THE TASK:
In the lines below, take everything from the line containing "Select the 备用渲染程序 task name" through the end, inclusive, and output it as a numbered list. Skip blank lines and leave out the pictures.

=== PROVIDED INFORMATION ===

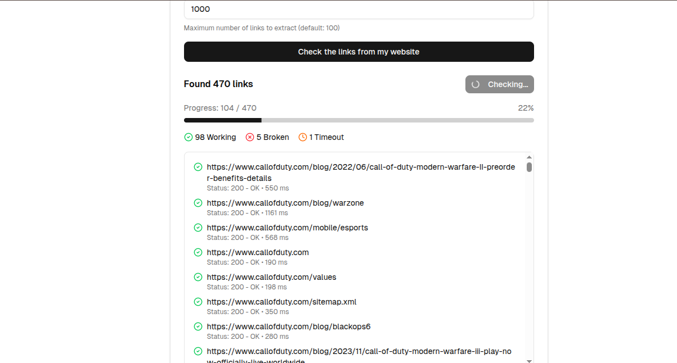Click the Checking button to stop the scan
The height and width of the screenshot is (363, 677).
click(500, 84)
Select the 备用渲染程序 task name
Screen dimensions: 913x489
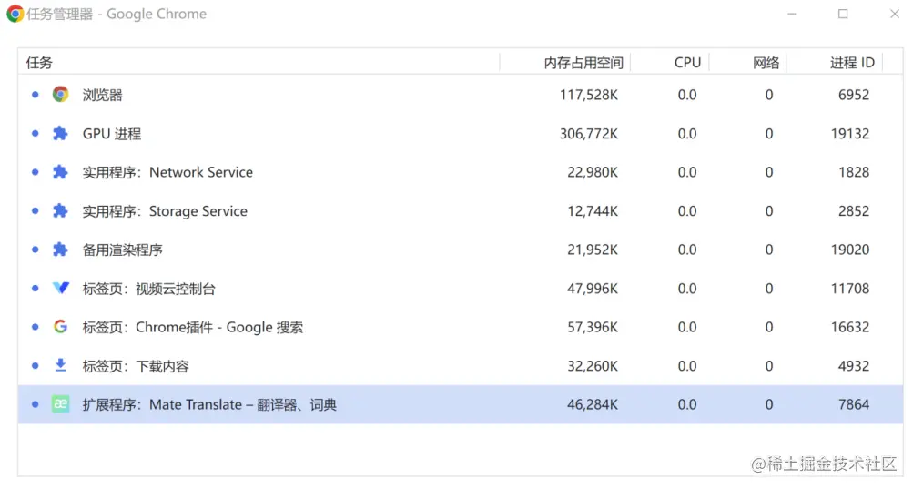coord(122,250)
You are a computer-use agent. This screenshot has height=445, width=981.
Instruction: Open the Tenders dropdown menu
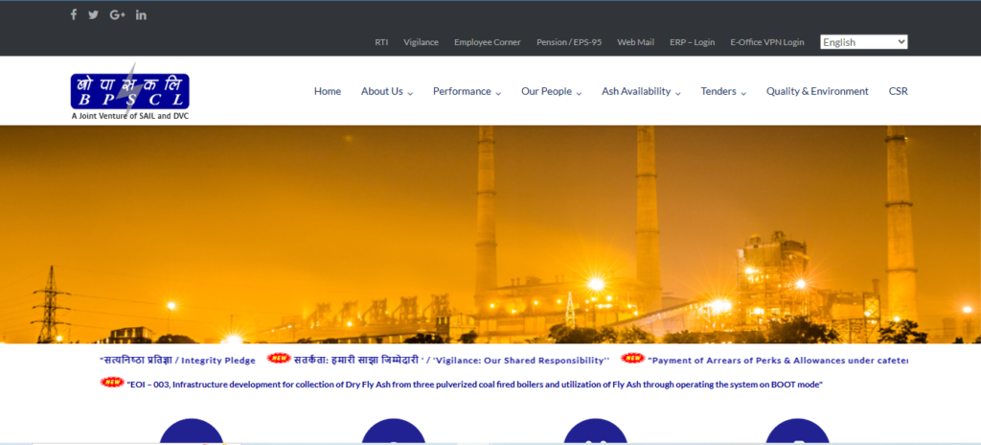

===

EXPECTED ANSWER:
1. Select the 备用渲染程序 task name
2. Screen dimensions: 913x489
3. coord(122,250)
4. You are a computer-use agent. This screenshot has height=445, width=981.
5. Instruction: Open the Tenders dropdown menu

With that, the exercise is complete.